Re: sendmail exploit script - resend
Bonfield James (jkb@mrc-lmb.cam.ac.uk)
Mon, 28 Mar 94 9:08:49 EDT
James Abendchan writes:
>What follows is a sample run exercising the latest sendmail hole and the
>script used to exploit this hole. This is a re-send; I neglected
I had rather have seen this posted on Monday (ie today).
Also, it would have been nice to see in addition (maybe only? - it probably
doesn't matter) the _method_ and analyses rather than just the script. It
takes time (albeit short) to understand a script, but takes no time for a
cracker to run it. This is especially more useful for some of the earlier
rdist style of bugs.
Also it may be nice to have a warning that such a script is about to be posted.
It has however been a reasonable time since the announcement of the bug so
there's no complaints there.
Also, (as many people have pointed out before and since the posting) read
access is normally required to exploit this particular bug.
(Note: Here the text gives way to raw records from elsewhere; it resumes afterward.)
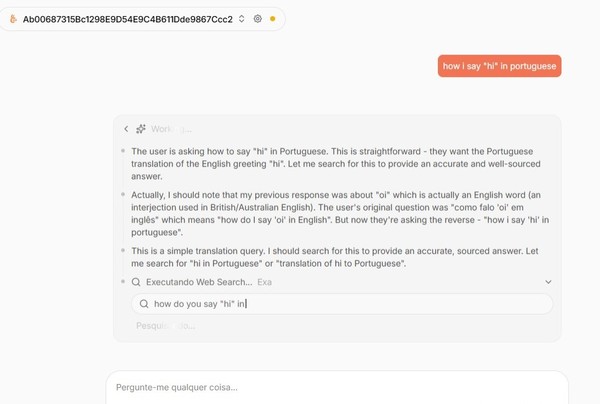Click the magnifier icon beside Executando Web Search
600x404 pixels.
click(x=136, y=282)
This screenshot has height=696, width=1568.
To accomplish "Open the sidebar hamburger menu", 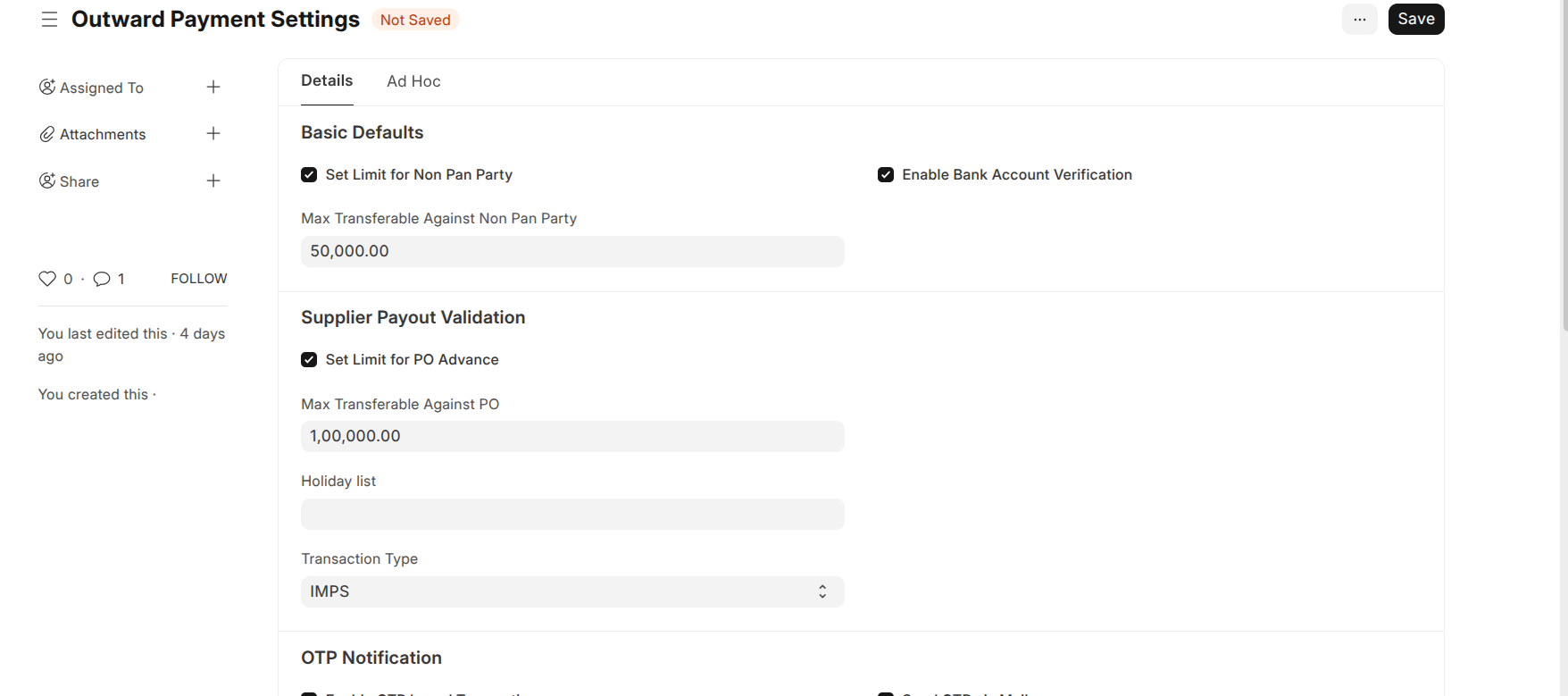I will pyautogui.click(x=49, y=20).
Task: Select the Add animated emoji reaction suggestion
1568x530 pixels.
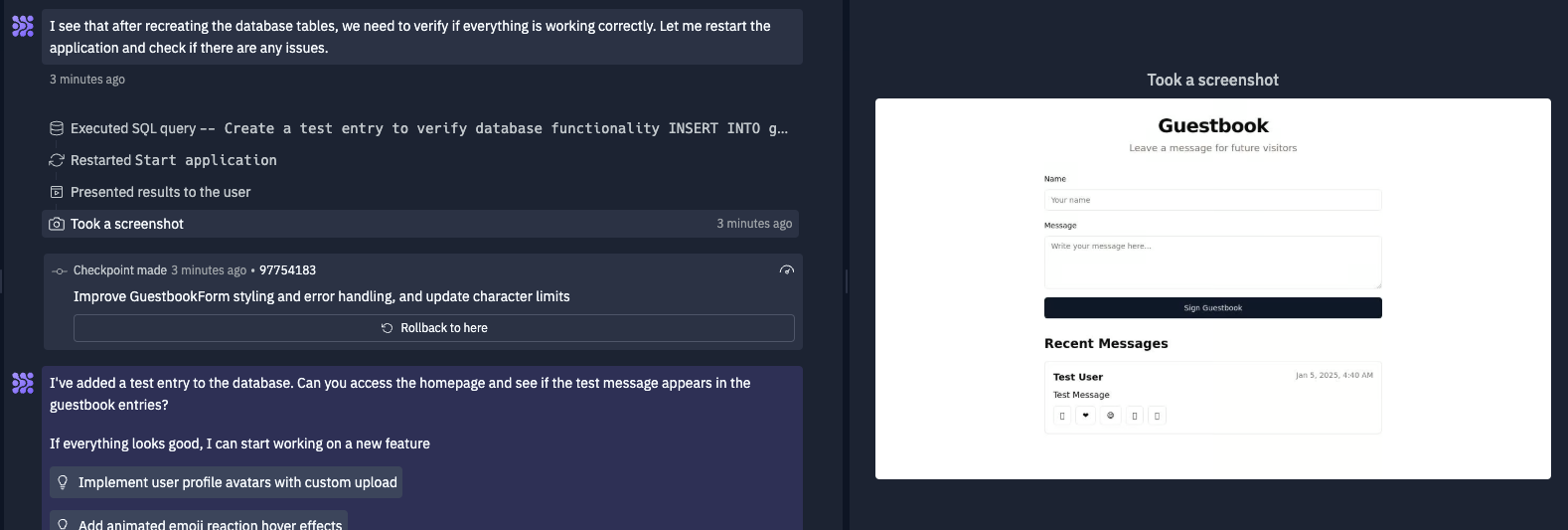Action: pyautogui.click(x=199, y=520)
It may perhaps be
possible to core dump sendmail by catching it after it has revoked setuid and
before it has executed your .forward file (for those relevant circumstances).
># this program will be executed when mail is sent to the fake alias.
># since solaris sh and csh and tcsh refuse to run when euid != realuid,
># we instead run the program we compiled above.
Does anyone know quite what the logic behind these shell checks are? They're
just a pain and a stumbling block that are trivial to work around. Is it only
Sun derived things that do this?
James
James Bonfield (jkb@mrc-lmb.cam.ac.uk) Tel: 0223 402499 Fax: 0223 412282
Medical Research Council - Laboratory of Molecular Biology,
Hills Road, Cambridge, CB2 2QH, England.